Robust Black-box Watermarking for Deep NeuralNetwork using Inverse Document Frequency

TL;DR

This paper introduces a novel black-box watermarking framework for deep neural networks in the textual domain, utilizing TF-IDF for secure watermark generation during training, ensuring model ownership verification without performance loss.

Contribution

It presents a new watermarking method for DNNs in NLP that embeds watermarks during training using TF-IDF, enhancing security and robustness against attacks.

Findings

Watermarked models retain original accuracy.

The method effectively verifies ownership of surrogate models.

Watermarks are robust against pruning and brute-force attacks.

Abstract

Deep learning techniques are one of the most significant elements of any Artificial Intelligence (AI) services. Recently, these Machine Learning (ML) methods, such as Deep Neural Networks (DNNs), presented exceptional achievement in implementing human-level capabilities for various predicaments, such as Natural Processing Language (NLP), voice recognition, and image processing, etc. Training these models are expensive in terms of computational power and the existence of enough labelled data. Thus, ML-based models such as DNNs establish genuine business value and intellectual property (IP) for their owners. Therefore the trained models need to be protected from any adversary attacks such as illegal redistribution, reproducing, and derivation. Watermarking can be considered as an effective technique for securing a DNN model. However, so far, most of the watermarking algorithm focuses on watermarking the DNN by adding noise to an image.
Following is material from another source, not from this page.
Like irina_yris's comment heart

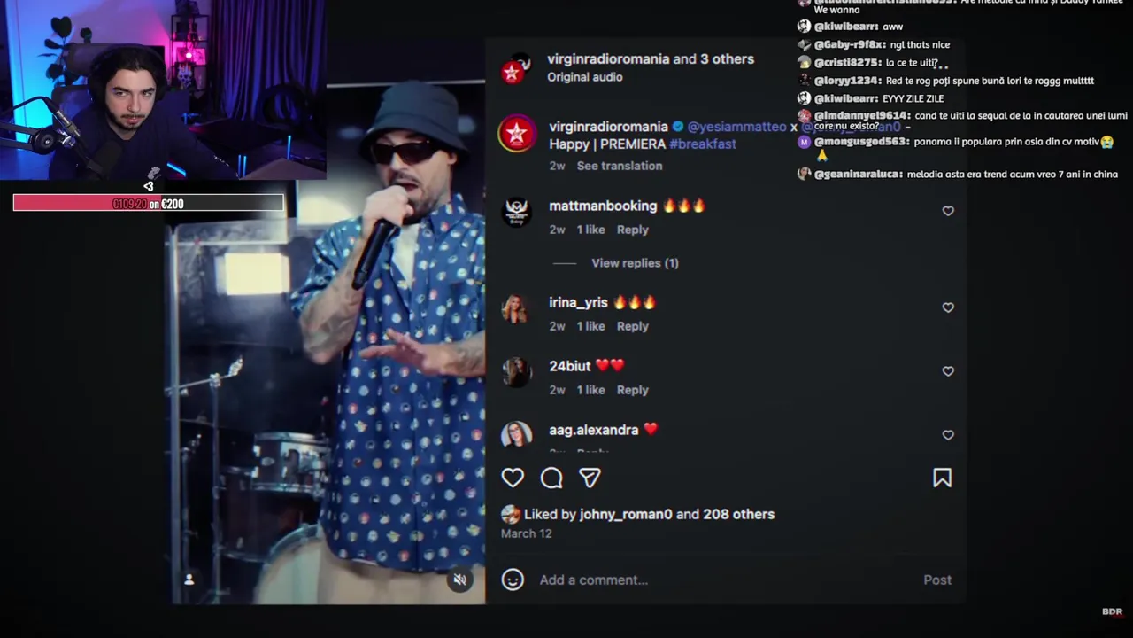pyautogui.click(x=948, y=307)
To this end, we propose a framework for watermarking a DNN model designed for a textual domain. The watermark generation scheme provides a secure watermarking method by combining Term Frequency (TF) and Inverse Document Frequency (IDF) of a particular word. The proposed embedding procedure takes place in the model's training time, making the watermark verification stage straightforward by sending the watermarked document to the trained model. The experimental results show that watermarked models have the same accuracy as the original ones. The proposed framework accurately verifies the ownership of all surrogate models without impairing the performance. The proposed algorithm is robust against well-known attacks such as parameter pruning and brute force attack.